### Directions
Pull out every line of the data below that contains the string "width", matching case exactly.

### Entries
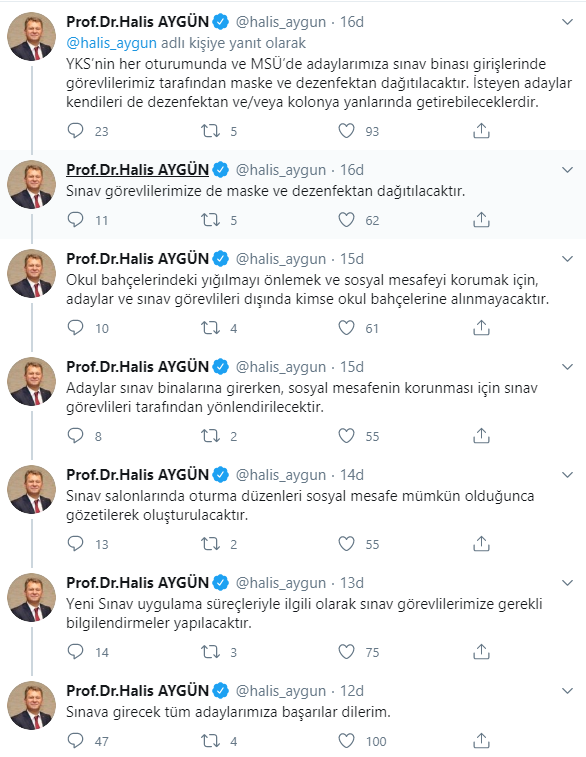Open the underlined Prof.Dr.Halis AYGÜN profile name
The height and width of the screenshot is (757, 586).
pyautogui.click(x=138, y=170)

--

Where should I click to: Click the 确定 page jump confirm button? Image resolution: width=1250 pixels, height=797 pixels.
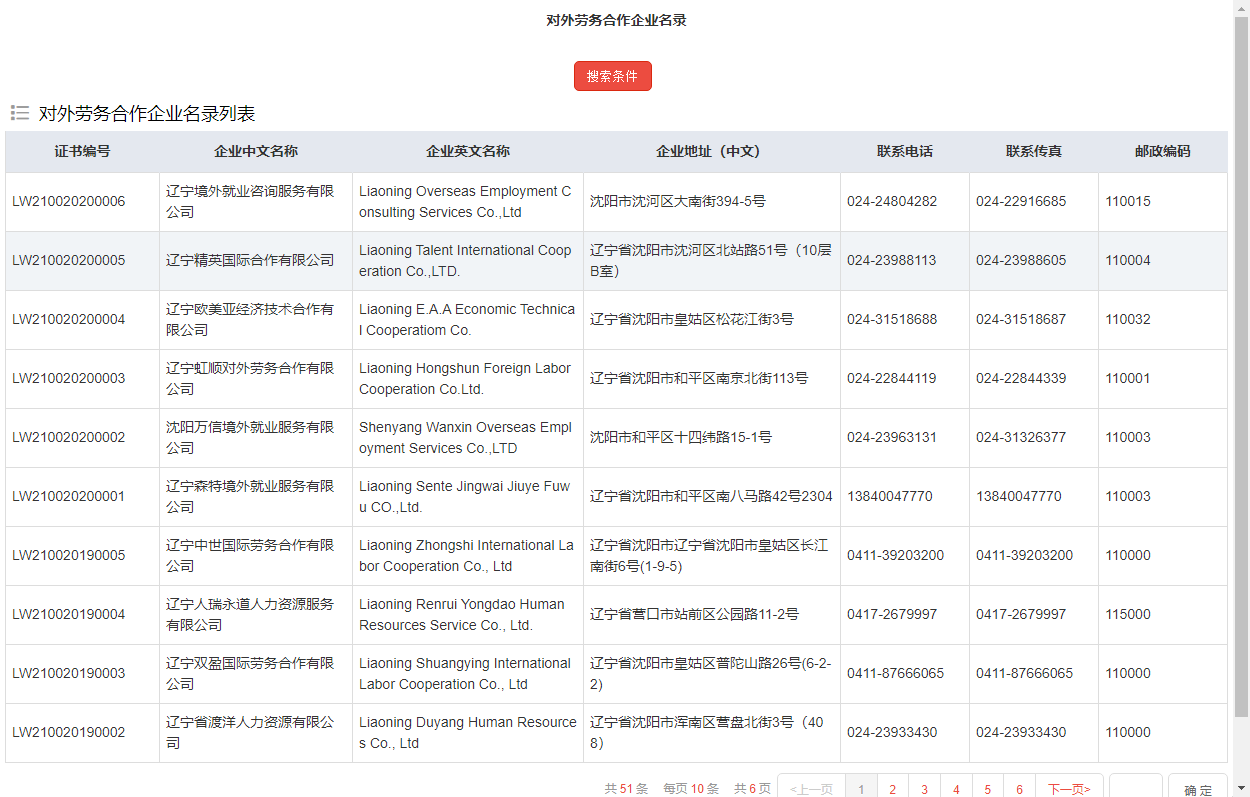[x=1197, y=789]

### Written reply
The height and width of the screenshot is (757, 586).
Where should I click to: Click the 确定 page jump confirm button? Image resolution: width=1250 pixels, height=797 pixels.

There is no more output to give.